## PROBLEM TO SOLVE
Output the following lines verbatim, omitting the pictures.

—————

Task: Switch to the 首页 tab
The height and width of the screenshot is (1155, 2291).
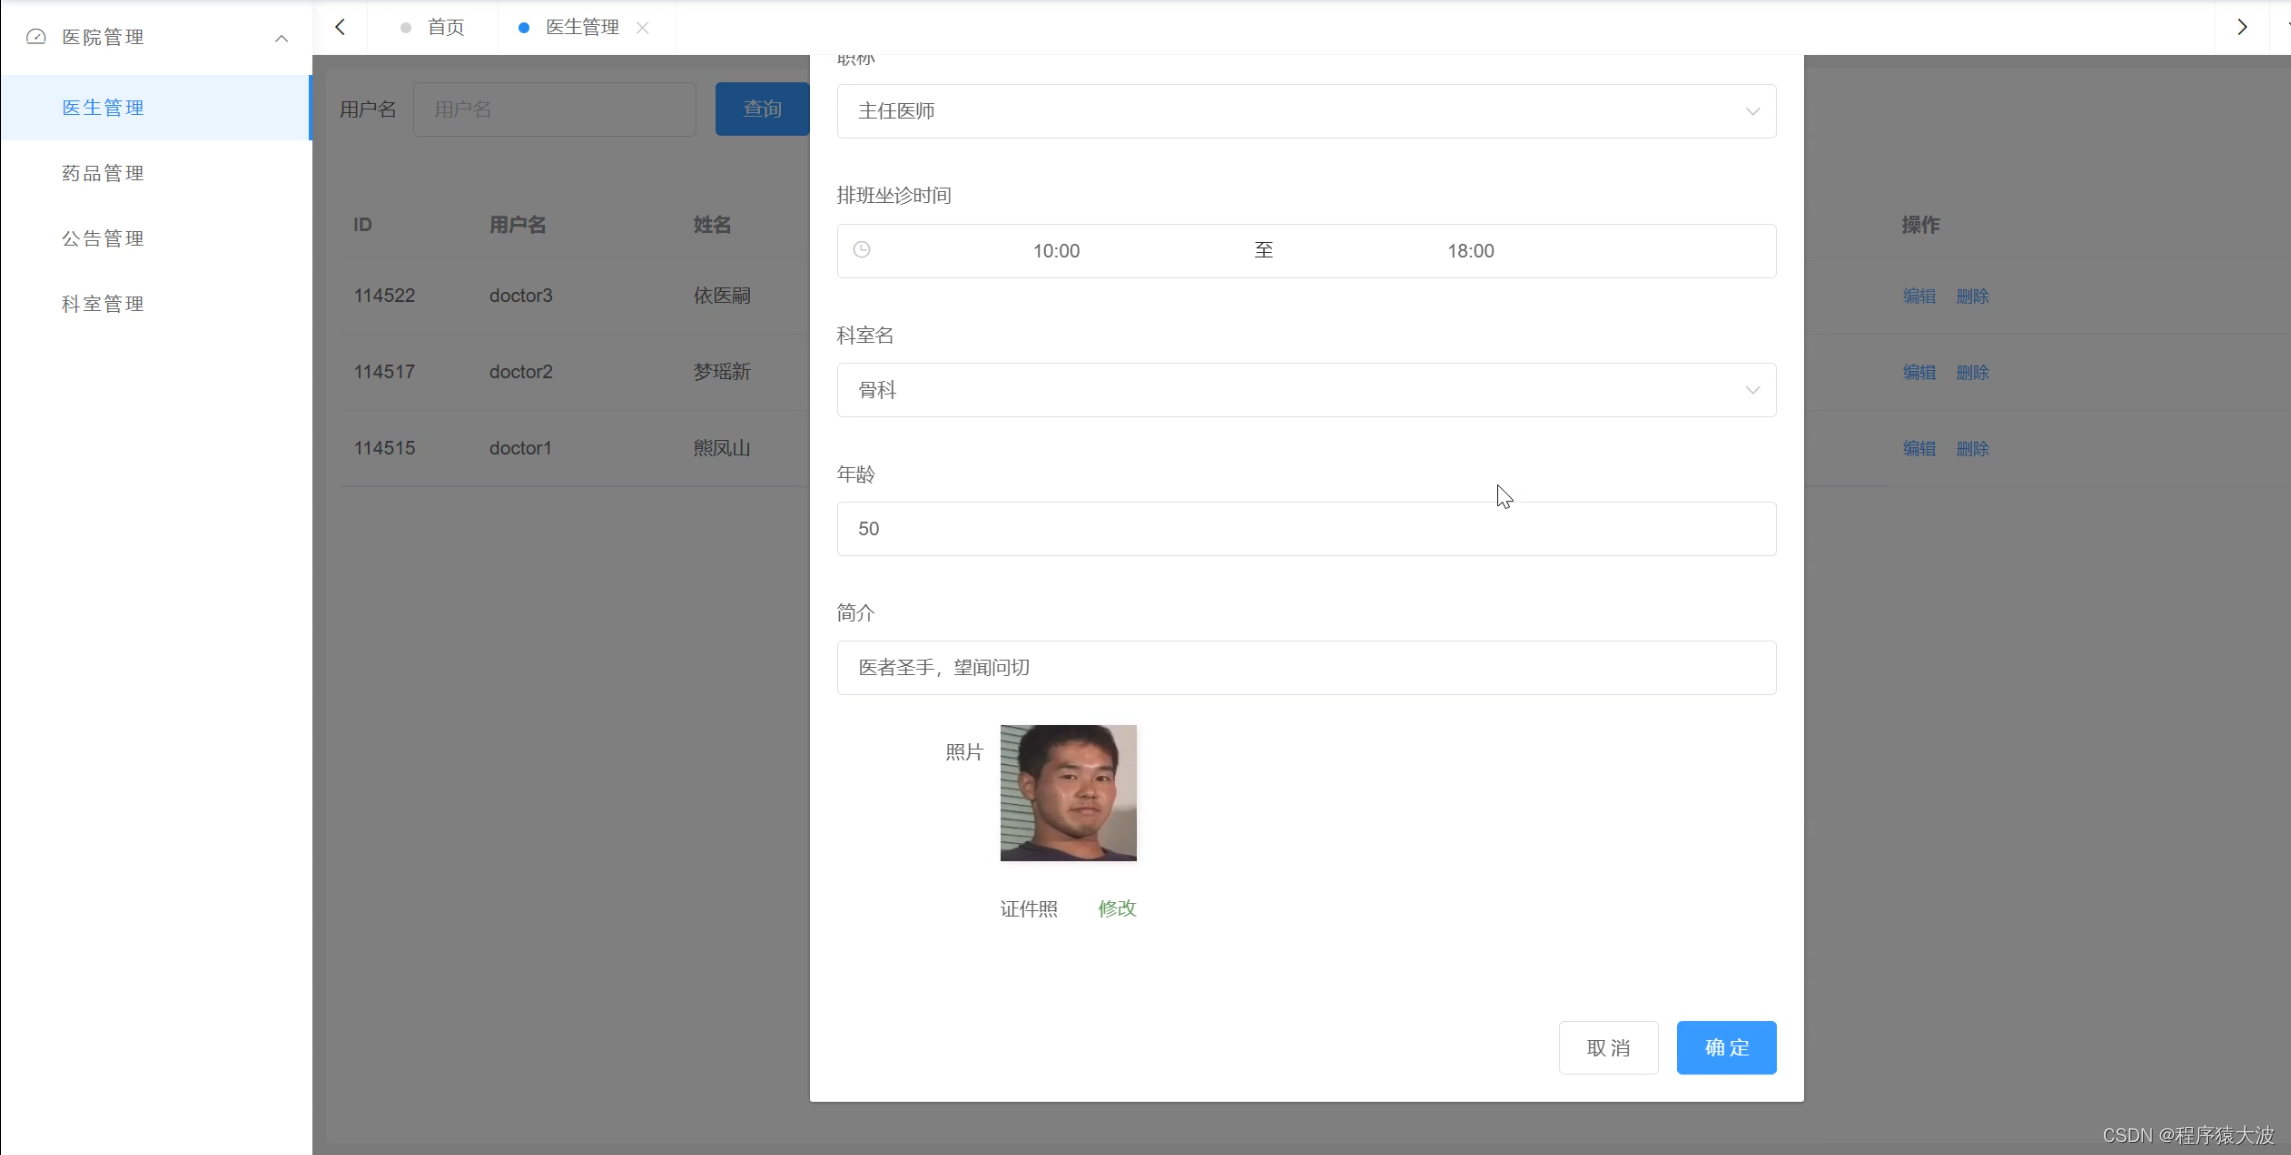Action: (x=445, y=27)
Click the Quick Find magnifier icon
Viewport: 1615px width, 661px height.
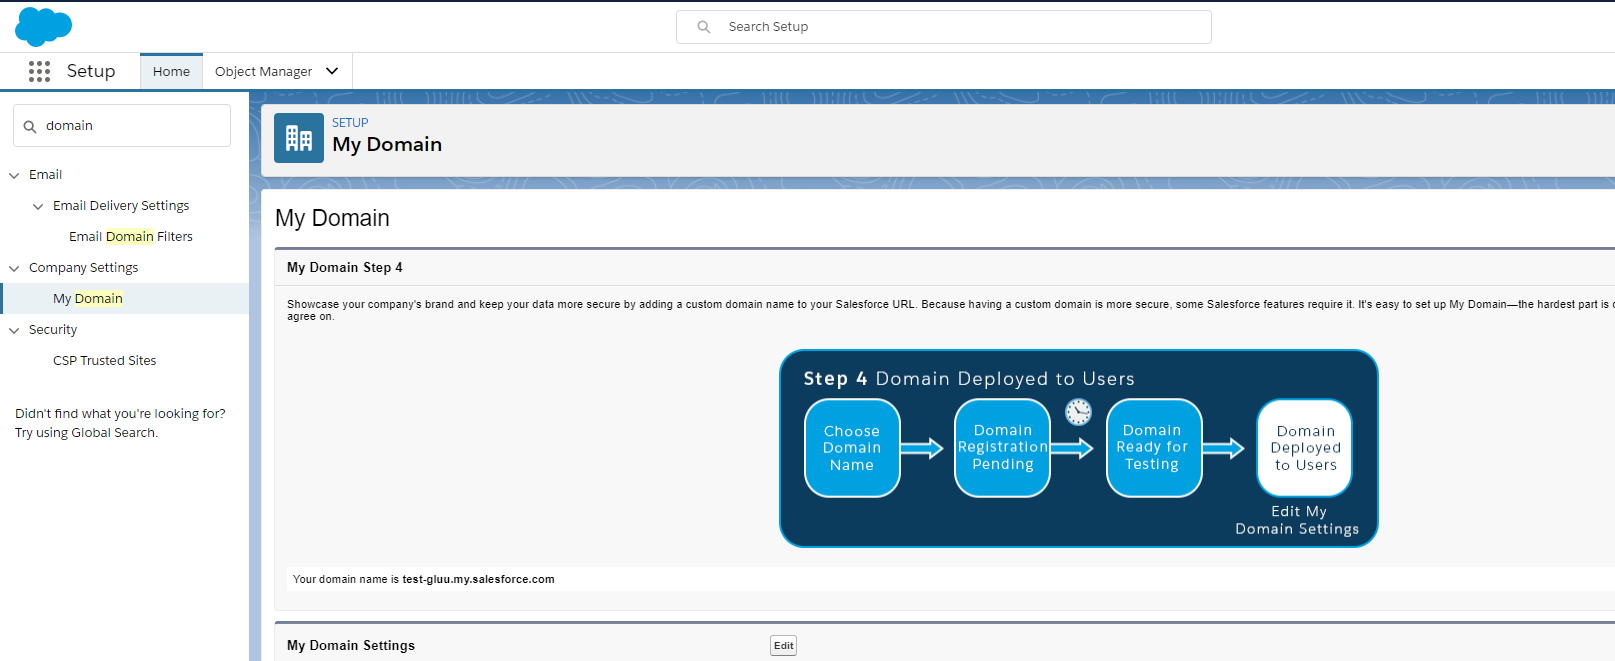coord(30,127)
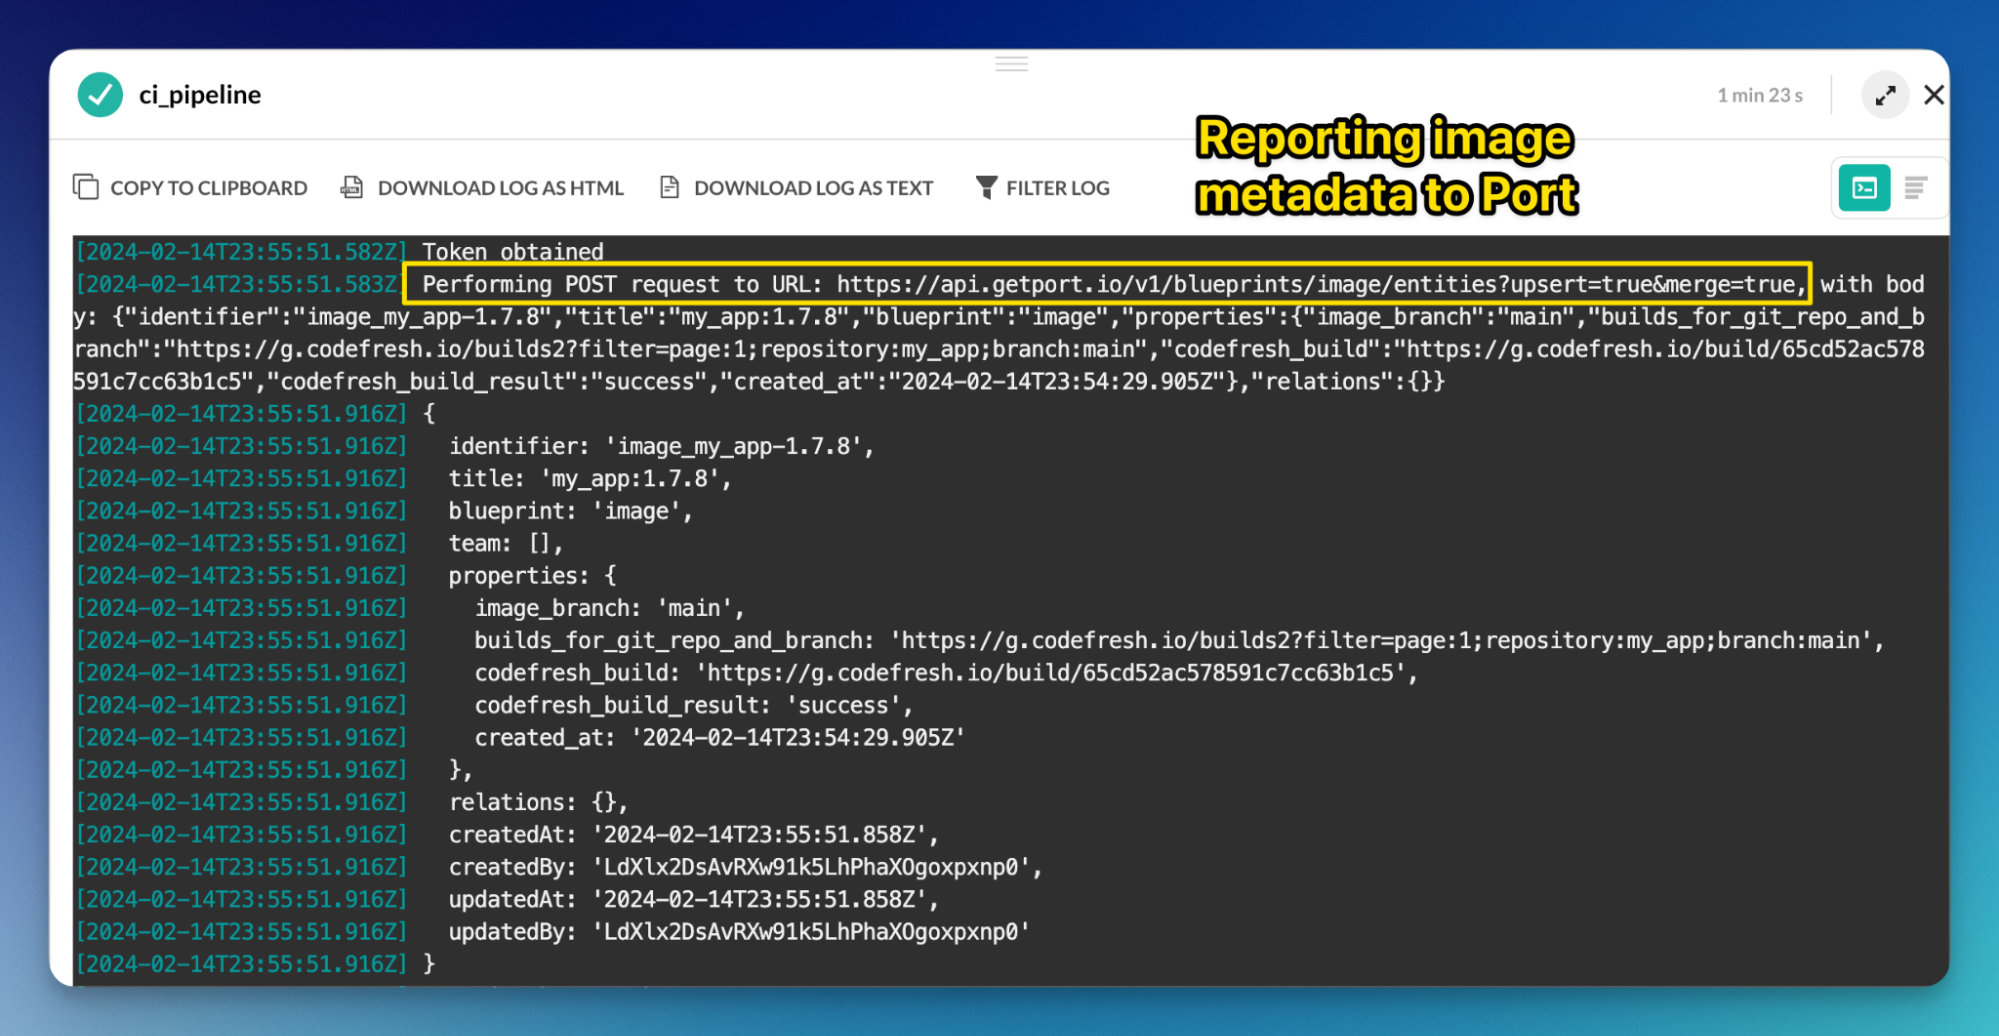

—————

## EXERCISE RESPONSE
Task: Switch to the 首页 tab
The height and width of the screenshot is (1155, 2291).
Action: (x=445, y=27)
Click the Quick Find magnifier icon
Viewport: 1615px width, 661px height.
coord(30,127)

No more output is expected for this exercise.